• PROBLEM STATEMENT:
Would you write out all the records again, exactly?

• SUPPLIED RECORDS:

#####

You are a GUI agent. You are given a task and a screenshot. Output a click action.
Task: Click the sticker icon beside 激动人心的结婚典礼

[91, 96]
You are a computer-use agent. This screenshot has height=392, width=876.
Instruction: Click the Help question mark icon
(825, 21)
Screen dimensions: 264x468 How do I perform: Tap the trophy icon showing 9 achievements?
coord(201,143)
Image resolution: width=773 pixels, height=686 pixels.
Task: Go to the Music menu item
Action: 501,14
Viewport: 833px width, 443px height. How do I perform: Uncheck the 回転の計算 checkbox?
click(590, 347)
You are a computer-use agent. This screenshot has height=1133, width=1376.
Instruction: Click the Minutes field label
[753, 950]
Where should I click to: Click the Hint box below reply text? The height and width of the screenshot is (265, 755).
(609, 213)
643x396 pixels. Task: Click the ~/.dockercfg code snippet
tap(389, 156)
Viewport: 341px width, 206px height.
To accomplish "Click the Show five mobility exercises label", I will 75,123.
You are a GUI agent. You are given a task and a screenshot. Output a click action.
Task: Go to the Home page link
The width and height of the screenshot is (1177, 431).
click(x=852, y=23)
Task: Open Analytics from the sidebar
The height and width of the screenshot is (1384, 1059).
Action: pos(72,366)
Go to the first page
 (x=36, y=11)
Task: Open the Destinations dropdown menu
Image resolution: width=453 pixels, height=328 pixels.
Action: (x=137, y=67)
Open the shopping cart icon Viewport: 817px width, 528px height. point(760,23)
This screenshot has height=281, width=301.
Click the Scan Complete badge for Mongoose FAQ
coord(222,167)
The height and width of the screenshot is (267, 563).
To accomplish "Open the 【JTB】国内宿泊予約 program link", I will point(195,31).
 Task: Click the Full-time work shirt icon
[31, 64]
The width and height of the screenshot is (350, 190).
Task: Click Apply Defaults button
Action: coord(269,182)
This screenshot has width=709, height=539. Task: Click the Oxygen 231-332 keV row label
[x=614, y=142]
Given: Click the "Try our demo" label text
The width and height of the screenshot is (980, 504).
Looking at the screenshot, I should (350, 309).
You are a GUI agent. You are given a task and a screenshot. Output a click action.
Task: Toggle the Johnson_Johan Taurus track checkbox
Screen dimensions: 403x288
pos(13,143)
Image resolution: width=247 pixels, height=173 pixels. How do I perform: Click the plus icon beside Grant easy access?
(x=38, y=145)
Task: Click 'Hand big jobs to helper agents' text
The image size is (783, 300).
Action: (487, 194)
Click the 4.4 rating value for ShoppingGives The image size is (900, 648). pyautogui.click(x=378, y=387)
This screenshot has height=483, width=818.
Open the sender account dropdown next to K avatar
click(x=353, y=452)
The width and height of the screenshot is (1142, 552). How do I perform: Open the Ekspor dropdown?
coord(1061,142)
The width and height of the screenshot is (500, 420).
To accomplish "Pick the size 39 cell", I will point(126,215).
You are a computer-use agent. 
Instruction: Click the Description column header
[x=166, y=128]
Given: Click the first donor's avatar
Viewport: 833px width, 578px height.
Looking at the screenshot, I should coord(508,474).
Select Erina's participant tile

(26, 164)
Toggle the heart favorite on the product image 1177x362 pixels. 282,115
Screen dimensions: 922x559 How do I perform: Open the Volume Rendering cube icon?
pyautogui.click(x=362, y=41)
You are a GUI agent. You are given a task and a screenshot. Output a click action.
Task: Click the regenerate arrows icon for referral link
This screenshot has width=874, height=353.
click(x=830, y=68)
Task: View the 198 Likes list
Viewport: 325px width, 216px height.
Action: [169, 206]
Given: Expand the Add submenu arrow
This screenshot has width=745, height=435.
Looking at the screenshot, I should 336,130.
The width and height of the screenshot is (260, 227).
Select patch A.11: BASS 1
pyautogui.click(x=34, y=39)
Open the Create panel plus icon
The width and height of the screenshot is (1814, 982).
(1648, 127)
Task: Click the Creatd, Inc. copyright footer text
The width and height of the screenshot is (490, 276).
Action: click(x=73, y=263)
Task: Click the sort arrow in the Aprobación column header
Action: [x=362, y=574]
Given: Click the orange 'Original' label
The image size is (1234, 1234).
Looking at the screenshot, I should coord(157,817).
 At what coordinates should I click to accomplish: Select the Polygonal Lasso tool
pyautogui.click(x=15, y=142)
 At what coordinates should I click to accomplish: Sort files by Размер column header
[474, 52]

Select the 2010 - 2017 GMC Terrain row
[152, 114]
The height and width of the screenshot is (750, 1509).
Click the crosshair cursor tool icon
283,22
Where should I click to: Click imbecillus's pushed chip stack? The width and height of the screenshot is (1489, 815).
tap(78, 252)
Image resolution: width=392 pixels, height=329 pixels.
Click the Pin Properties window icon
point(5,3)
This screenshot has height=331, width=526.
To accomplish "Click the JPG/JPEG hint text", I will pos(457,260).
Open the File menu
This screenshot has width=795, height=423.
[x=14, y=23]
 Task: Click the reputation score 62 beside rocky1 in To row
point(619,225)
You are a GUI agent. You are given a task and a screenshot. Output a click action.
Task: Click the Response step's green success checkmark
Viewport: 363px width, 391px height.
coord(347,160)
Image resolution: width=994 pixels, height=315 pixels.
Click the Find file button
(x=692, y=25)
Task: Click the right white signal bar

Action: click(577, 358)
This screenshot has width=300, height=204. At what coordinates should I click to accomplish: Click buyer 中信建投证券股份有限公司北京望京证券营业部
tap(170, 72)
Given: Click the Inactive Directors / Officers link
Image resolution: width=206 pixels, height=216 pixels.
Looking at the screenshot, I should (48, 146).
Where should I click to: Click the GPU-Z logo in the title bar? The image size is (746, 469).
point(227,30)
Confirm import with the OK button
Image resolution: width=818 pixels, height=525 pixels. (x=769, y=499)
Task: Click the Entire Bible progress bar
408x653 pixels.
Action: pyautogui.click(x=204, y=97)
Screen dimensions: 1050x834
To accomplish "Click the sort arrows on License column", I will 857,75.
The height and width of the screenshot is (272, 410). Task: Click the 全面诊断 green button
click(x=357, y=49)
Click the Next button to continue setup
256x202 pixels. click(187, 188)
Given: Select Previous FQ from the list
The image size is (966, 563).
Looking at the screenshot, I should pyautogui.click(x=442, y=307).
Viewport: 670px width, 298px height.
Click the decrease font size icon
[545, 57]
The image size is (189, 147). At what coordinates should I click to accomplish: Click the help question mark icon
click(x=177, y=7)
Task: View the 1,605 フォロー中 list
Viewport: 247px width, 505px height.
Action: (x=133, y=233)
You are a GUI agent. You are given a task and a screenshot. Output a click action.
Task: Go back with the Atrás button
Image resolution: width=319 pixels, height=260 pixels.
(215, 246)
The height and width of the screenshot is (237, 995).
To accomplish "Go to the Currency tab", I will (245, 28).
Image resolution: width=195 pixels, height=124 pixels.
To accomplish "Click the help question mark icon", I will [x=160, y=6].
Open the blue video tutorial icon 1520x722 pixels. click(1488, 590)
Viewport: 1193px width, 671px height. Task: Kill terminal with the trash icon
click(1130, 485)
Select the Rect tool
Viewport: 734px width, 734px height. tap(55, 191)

#####

• RESPONSE TO THE TASK:
You are a GUI agent. You are given a task and a screenshot. Output a click action.
Task: Click the sticker icon beside 激动人心的结婚典礼

[91, 96]
You are a computer-use agent. This screenshot has height=392, width=876.
Instruction: Click the Help question mark icon
(825, 21)
Screen dimensions: 264x468 How do I perform: Tap the trophy icon showing 9 achievements?
coord(201,143)
Image resolution: width=773 pixels, height=686 pixels.
Task: Go to the Music menu item
Action: 501,14
Viewport: 833px width, 443px height. How do I perform: Uncheck the 回転の計算 checkbox?
click(590, 347)
You are a computer-use agent. This screenshot has height=1133, width=1376.
Instruction: Click the Minutes field label
[753, 950]
Where should I click to: Click the Hint box below reply text? The height and width of the screenshot is (265, 755).
(609, 213)
643x396 pixels. Task: Click the ~/.dockercfg code snippet
tap(389, 156)
Viewport: 341px width, 206px height.
To accomplish "Click the Show five mobility exercises label", I will 75,123.
You are a GUI agent. You are given a task and a screenshot. Output a click action.
Task: Go to the Home page link
The width and height of the screenshot is (1177, 431).
click(x=852, y=23)
Task: Open Analytics from the sidebar
The height and width of the screenshot is (1384, 1059).
Action: pos(72,366)
Go to the first page
 (x=36, y=11)
Task: Open the Destinations dropdown menu
Image resolution: width=453 pixels, height=328 pixels.
Action: (x=137, y=67)
Open the shopping cart icon Viewport: 817px width, 528px height. point(760,23)
This screenshot has height=281, width=301.
Click the Scan Complete badge for Mongoose FAQ
coord(222,167)
The height and width of the screenshot is (267, 563).
To accomplish "Open the 【JTB】国内宿泊予約 program link", I will point(195,31).
 Task: Click the Full-time work shirt icon
[31, 64]
The width and height of the screenshot is (350, 190).
Task: Click Apply Defaults button
Action: coord(269,182)
This screenshot has width=709, height=539. Task: Click the Oxygen 231-332 keV row label
[x=614, y=142]
Given: Click the "Try our demo" label text
The width and height of the screenshot is (980, 504).
Looking at the screenshot, I should (350, 309).
You are a GUI agent. You are given a task and a screenshot. Output a click action.
Task: Toggle the Johnson_Johan Taurus track checkbox
Screen dimensions: 403x288
pos(13,143)
Image resolution: width=247 pixels, height=173 pixels. How do I perform: Click the plus icon beside Grant easy access?
(x=38, y=145)
Task: Click 'Hand big jobs to helper agents' text
The image size is (783, 300).
Action: (487, 194)
Click the 4.4 rating value for ShoppingGives The image size is (900, 648). pyautogui.click(x=378, y=387)
This screenshot has height=483, width=818.
Open the sender account dropdown next to K avatar
click(x=353, y=452)
The width and height of the screenshot is (1142, 552). How do I perform: Open the Ekspor dropdown?
coord(1061,142)
The width and height of the screenshot is (500, 420).
To accomplish "Pick the size 39 cell", I will point(126,215).
You are a computer-use agent. 
Instruction: Click the Description column header
[x=166, y=128]
Given: Click the first donor's avatar
Viewport: 833px width, 578px height.
Looking at the screenshot, I should coord(508,474).
Select Erina's participant tile

(26, 164)
Toggle the heart favorite on the product image 1177x362 pixels. 282,115
Screen dimensions: 922x559 How do I perform: Open the Volume Rendering cube icon?
pyautogui.click(x=362, y=41)
You are a GUI agent. You are given a task and a screenshot. Output a click action.
Task: Click the regenerate arrows icon for referral link
This screenshot has width=874, height=353.
click(x=830, y=68)
Task: View the 198 Likes list
Viewport: 325px width, 216px height.
Action: [169, 206]
Given: Expand the Add submenu arrow
This screenshot has width=745, height=435.
Looking at the screenshot, I should 336,130.
The width and height of the screenshot is (260, 227).
Select patch A.11: BASS 1
pyautogui.click(x=34, y=39)
Open the Create panel plus icon
The width and height of the screenshot is (1814, 982).
(1648, 127)
Task: Click the Creatd, Inc. copyright footer text
The width and height of the screenshot is (490, 276).
Action: click(x=73, y=263)
Task: Click the sort arrow in the Aprobación column header
Action: [x=362, y=574]
Given: Click the orange 'Original' label
The image size is (1234, 1234).
Looking at the screenshot, I should coord(157,817).
 At what coordinates should I click to accomplish: Select the Polygonal Lasso tool
pyautogui.click(x=15, y=142)
 At what coordinates should I click to accomplish: Sort files by Размер column header
[474, 52]

Select the 2010 - 2017 GMC Terrain row
[152, 114]
The height and width of the screenshot is (750, 1509).
Click the crosshair cursor tool icon
283,22
Where should I click to: Click imbecillus's pushed chip stack? The width and height of the screenshot is (1489, 815).
tap(78, 252)
Image resolution: width=392 pixels, height=329 pixels.
Click the Pin Properties window icon
point(5,3)
This screenshot has height=331, width=526.
To accomplish "Click the JPG/JPEG hint text", I will pos(457,260).
Open the File menu
This screenshot has width=795, height=423.
[x=14, y=23]
 Task: Click the reputation score 62 beside rocky1 in To row
point(619,225)
You are a GUI agent. You are given a task and a screenshot. Output a click action.
Task: Click the Response step's green success checkmark
Viewport: 363px width, 391px height.
coord(347,160)
Image resolution: width=994 pixels, height=315 pixels.
Click the Find file button
(x=692, y=25)
Task: Click the right white signal bar

Action: click(577, 358)
This screenshot has width=300, height=204. At what coordinates should I click to accomplish: Click buyer 中信建投证券股份有限公司北京望京证券营业部
tap(170, 72)
Given: Click the Inactive Directors / Officers link
Image resolution: width=206 pixels, height=216 pixels.
Looking at the screenshot, I should (48, 146).
Where should I click to: Click the GPU-Z logo in the title bar? The image size is (746, 469).
point(227,30)
Confirm import with the OK button
Image resolution: width=818 pixels, height=525 pixels. (x=769, y=499)
Task: Click the Entire Bible progress bar
408x653 pixels.
Action: pyautogui.click(x=204, y=97)
Screen dimensions: 1050x834
To accomplish "Click the sort arrows on License column", I will 857,75.
The height and width of the screenshot is (272, 410). Task: Click the 全面诊断 green button
click(x=357, y=49)
Click the Next button to continue setup
256x202 pixels. click(187, 188)
Given: Select Previous FQ from the list
The image size is (966, 563).
Looking at the screenshot, I should pyautogui.click(x=442, y=307).
Viewport: 670px width, 298px height.
Click the decrease font size icon
[545, 57]
The image size is (189, 147). At what coordinates should I click to accomplish: Click the help question mark icon
click(x=177, y=7)
Task: View the 1,605 フォロー中 list
Viewport: 247px width, 505px height.
Action: (x=133, y=233)
You are a GUI agent. You are given a task and a screenshot. Output a click action.
Task: Go back with the Atrás button
Image resolution: width=319 pixels, height=260 pixels.
(215, 246)
The height and width of the screenshot is (237, 995).
To accomplish "Go to the Currency tab", I will (245, 28).
Image resolution: width=195 pixels, height=124 pixels.
To accomplish "Click the help question mark icon", I will [x=160, y=6].
Open the blue video tutorial icon 1520x722 pixels. click(1488, 590)
Viewport: 1193px width, 671px height. Task: Kill terminal with the trash icon
click(1130, 485)
Select the Rect tool
Viewport: 734px width, 734px height. tap(55, 191)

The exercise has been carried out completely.